Scott hat zweifellos recht, dass Pflanzen- und Tierzucht nicht plötzlich erfunden worden sind, weshalb der übliche Begriff einer "Neolithischen Revolution" unzutreffend ist. In der Tat war es ein Jahrtausende und Jahrzehntausende umfassender Prozess der unentwegten Beobachtung und Auseinandersetzung des Menschen mit der ihn umgebenden Natur. Schon lange vor der Sesshaftigkeit gelang es ihm, gestaltend auf die natürliche Umwelt Einfluss zu nehmen. Der Übergang zu Landwirtschaft und bäuerlichem Leben vollzog sich dabei schrittweise und allmählich. Eine Vielzahl unterschiedlicher Überlebensstrategien existierte vielfach noch Jahrhunderte nebeneinanderher: Nicht jeder wurde sofort Bauer und Viehzüchter.

Zentral ist für Scott die Erkenntnis, dass aus der sesshaften Lebensweise eben nicht direkt und unmittelbar immer die Entstehung von staatlichen Gebilden hervorgegangen sei. Das ist zwar richtig, doch wer hat je das Gegenteil behauptet? Richten wir den Blick über Mesopotamien hinaus auch auf andere Gebiete der Alten wie der Neuen Welt, so muss man feststellen, dass erstens immer sehr viel Zeit zwischen Sesshaftigkeit und Staatsentstehung vergangen war und dass zweitens Städte und Staaten eben gerade nicht die stets zwangsläufige Folge von bäuerlichem Leben gewesen sind. Vielmehr sind die Entwicklungen durch ein teilweise extremes Auf und Ab gekennzeichnet, das in Mitteleuropa noch nicht einmal mit den Römern endete, sondern erst mit der Christianisierung im Frühmittelalter.

Scott beschreibt sehr überzeugend, dass Sesshaftigkeit und Landwirtschaft keinesfalls nur ein sorgenfreies Leben bescherten. Zwar machte produzierendes Wirtschaften die Ernährung planbarer als das Warten auf Jagd- oder Sammlerglück, auch ließen sich durch Überschussproduktion und Vorratswirtschaft größere Gemeinschaften dauerhaft versorgen.
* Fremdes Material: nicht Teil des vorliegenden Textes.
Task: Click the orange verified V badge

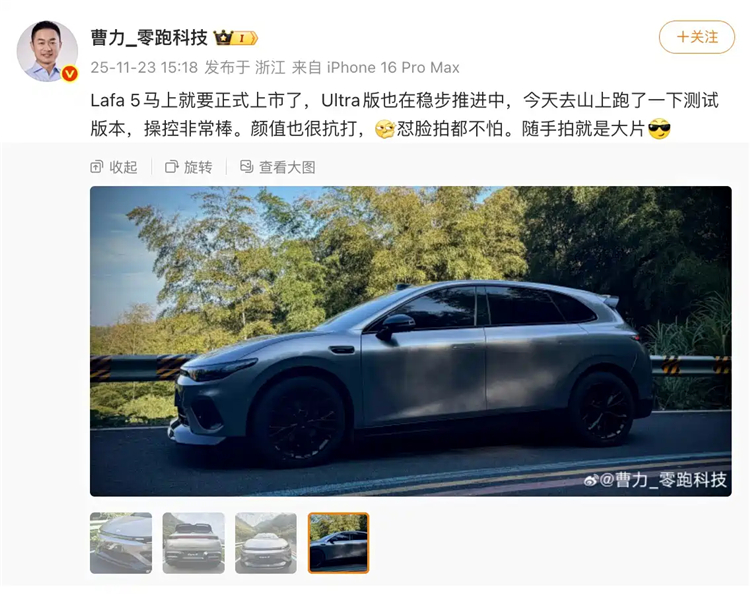Action: point(70,74)
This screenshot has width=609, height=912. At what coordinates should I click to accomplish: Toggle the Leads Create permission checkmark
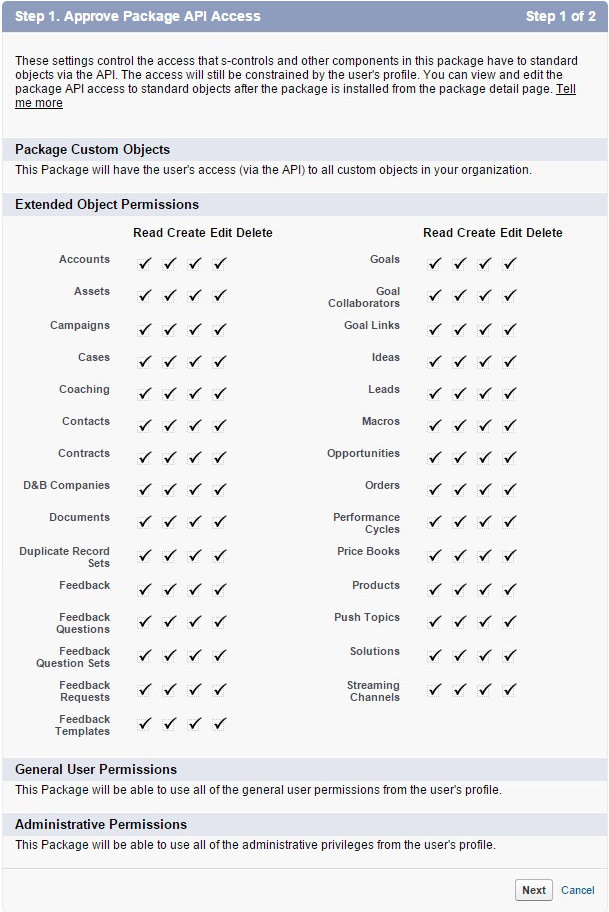(x=460, y=393)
Andererseits konnten Missernten oder Viehseuchen schnell die Existenz ganzer Siedelgemeinschaften gefährden. Durch das Zusammenleben mit domestizierten Tieren auf engstem Raum übertrugen sich lebensgefährliche Krankheitserreger auf den Menschen, die sogenannten Zivilisationskrankheiten entstanden. Doch all diese Einsichten sind nicht wirklich neu, Jared Diamond schrieb bereits vor 30 Jahren darüber. Die Ernährung von Sesshaften war einseitiger, Mangelerscheinungen traten häufiger auf, als dies bei Wildbeutern der Fall war, die von gejagtem Frischfleisch und gesammelten Nüssen, Beeren und anderen Waldfrüchten lebten. Wir erleben heute mit der Paläodiät eine Wiedergeburt dieser wildbeuterischen Ernährungsweise, die landwirtschaftliche Produkte weitgehend ausschließt und dies als das wirklich gesunde Leben propagiert.